Study material –
****
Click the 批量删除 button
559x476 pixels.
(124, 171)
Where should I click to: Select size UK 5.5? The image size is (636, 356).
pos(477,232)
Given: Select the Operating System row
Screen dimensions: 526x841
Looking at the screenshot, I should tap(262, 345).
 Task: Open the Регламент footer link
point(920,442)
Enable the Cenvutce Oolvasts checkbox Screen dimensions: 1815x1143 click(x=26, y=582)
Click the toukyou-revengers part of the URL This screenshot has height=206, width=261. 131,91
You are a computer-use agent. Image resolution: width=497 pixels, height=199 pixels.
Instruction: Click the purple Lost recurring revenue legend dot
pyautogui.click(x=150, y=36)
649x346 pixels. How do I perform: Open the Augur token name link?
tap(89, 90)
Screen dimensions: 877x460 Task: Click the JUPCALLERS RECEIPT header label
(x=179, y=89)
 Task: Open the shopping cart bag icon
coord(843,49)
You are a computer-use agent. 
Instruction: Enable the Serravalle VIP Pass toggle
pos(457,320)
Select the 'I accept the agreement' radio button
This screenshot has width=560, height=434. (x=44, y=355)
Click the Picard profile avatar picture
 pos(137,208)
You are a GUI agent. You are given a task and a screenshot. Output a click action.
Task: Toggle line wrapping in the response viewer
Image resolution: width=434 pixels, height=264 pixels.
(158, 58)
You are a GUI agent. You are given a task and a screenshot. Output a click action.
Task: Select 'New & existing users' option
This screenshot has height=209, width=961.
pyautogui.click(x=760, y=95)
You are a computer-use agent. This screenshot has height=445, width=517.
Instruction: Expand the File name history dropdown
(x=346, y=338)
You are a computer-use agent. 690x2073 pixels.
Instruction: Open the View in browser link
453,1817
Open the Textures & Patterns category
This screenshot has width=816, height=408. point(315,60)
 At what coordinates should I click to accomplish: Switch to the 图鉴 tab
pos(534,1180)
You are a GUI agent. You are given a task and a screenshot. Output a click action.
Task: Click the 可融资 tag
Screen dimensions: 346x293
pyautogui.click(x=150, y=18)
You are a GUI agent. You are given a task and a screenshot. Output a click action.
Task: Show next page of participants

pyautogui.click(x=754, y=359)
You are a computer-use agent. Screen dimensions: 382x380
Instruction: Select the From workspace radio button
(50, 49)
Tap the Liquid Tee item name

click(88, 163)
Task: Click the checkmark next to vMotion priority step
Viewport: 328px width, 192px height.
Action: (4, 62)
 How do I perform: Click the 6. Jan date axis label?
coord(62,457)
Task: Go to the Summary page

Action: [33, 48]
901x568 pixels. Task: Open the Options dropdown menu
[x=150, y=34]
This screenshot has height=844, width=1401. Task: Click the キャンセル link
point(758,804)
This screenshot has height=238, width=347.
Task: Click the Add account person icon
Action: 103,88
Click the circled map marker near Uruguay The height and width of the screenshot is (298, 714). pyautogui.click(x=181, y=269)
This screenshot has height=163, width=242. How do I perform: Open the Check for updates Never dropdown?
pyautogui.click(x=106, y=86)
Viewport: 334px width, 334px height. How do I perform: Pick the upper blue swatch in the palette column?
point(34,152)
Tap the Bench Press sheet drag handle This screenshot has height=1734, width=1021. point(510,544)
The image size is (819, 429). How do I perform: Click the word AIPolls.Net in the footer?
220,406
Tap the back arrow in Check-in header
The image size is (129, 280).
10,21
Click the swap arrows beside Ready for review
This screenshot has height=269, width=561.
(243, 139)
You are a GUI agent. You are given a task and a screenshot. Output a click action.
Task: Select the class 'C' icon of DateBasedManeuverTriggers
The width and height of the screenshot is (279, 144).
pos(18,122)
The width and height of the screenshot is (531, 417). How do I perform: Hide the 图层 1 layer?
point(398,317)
****
Exercise aim –
Print all the entries above. Keep each one exact.

Completed task –
Click the 批量删除 button
559x476 pixels.
(124, 171)
Where should I click to: Select size UK 5.5? The image size is (636, 356).
pos(477,232)
Given: Select the Operating System row
Screen dimensions: 526x841
Looking at the screenshot, I should tap(262, 345).
 Task: Open the Регламент footer link
point(920,442)
Enable the Cenvutce Oolvasts checkbox Screen dimensions: 1815x1143 click(x=26, y=582)
Click the toukyou-revengers part of the URL This screenshot has height=206, width=261. 131,91
You are a computer-use agent. Image resolution: width=497 pixels, height=199 pixels.
Instruction: Click the purple Lost recurring revenue legend dot
pyautogui.click(x=150, y=36)
649x346 pixels. How do I perform: Open the Augur token name link?
tap(89, 90)
Screen dimensions: 877x460 Task: Click the JUPCALLERS RECEIPT header label
(x=179, y=89)
 Task: Open the shopping cart bag icon
coord(843,49)
You are a computer-use agent. 
Instruction: Enable the Serravalle VIP Pass toggle
pos(457,320)
Select the 'I accept the agreement' radio button
This screenshot has width=560, height=434. (x=44, y=355)
Click the Picard profile avatar picture
 pos(137,208)
You are a GUI agent. You are given a task and a screenshot. Output a click action.
Task: Toggle line wrapping in the response viewer
Image resolution: width=434 pixels, height=264 pixels.
(158, 58)
You are a GUI agent. You are given a task and a screenshot. Output a click action.
Task: Select 'New & existing users' option
This screenshot has height=209, width=961.
pyautogui.click(x=760, y=95)
You are a computer-use agent. This screenshot has height=445, width=517.
Instruction: Expand the File name history dropdown
(x=346, y=338)
You are a computer-use agent. 690x2073 pixels.
Instruction: Open the View in browser link
453,1817
Open the Textures & Patterns category
This screenshot has width=816, height=408. point(315,60)
 At what coordinates should I click to accomplish: Switch to the 图鉴 tab
pos(534,1180)
You are a GUI agent. You are given a task and a screenshot. Output a click action.
Task: Click the 可融资 tag
Screen dimensions: 346x293
pyautogui.click(x=150, y=18)
You are a GUI agent. You are given a task and a screenshot. Output a click action.
Task: Show next page of participants

pyautogui.click(x=754, y=359)
You are a computer-use agent. Screen dimensions: 382x380
Instruction: Select the From workspace radio button
(50, 49)
Tap the Liquid Tee item name

click(88, 163)
Task: Click the checkmark next to vMotion priority step
Viewport: 328px width, 192px height.
Action: (4, 62)
 How do I perform: Click the 6. Jan date axis label?
coord(62,457)
Task: Go to the Summary page

Action: [33, 48]
901x568 pixels. Task: Open the Options dropdown menu
[x=150, y=34]
This screenshot has height=844, width=1401. Task: Click the キャンセル link
point(758,804)
This screenshot has height=238, width=347.
Task: Click the Add account person icon
Action: 103,88
Click the circled map marker near Uruguay The height and width of the screenshot is (298, 714). pyautogui.click(x=181, y=269)
This screenshot has height=163, width=242. How do I perform: Open the Check for updates Never dropdown?
pyautogui.click(x=106, y=86)
Viewport: 334px width, 334px height. How do I perform: Pick the upper blue swatch in the palette column?
point(34,152)
Tap the Bench Press sheet drag handle This screenshot has height=1734, width=1021. point(510,544)
The image size is (819, 429). How do I perform: Click the word AIPolls.Net in the footer?
220,406
Tap the back arrow in Check-in header
The image size is (129, 280).
10,21
Click the swap arrows beside Ready for review
This screenshot has height=269, width=561.
(243, 139)
You are a GUI agent. You are given a task and a screenshot. Output a click action.
Task: Select the class 'C' icon of DateBasedManeuverTriggers
The width and height of the screenshot is (279, 144).
pos(18,122)
The width and height of the screenshot is (531, 417). How do I perform: Hide the 图层 1 layer?
point(398,317)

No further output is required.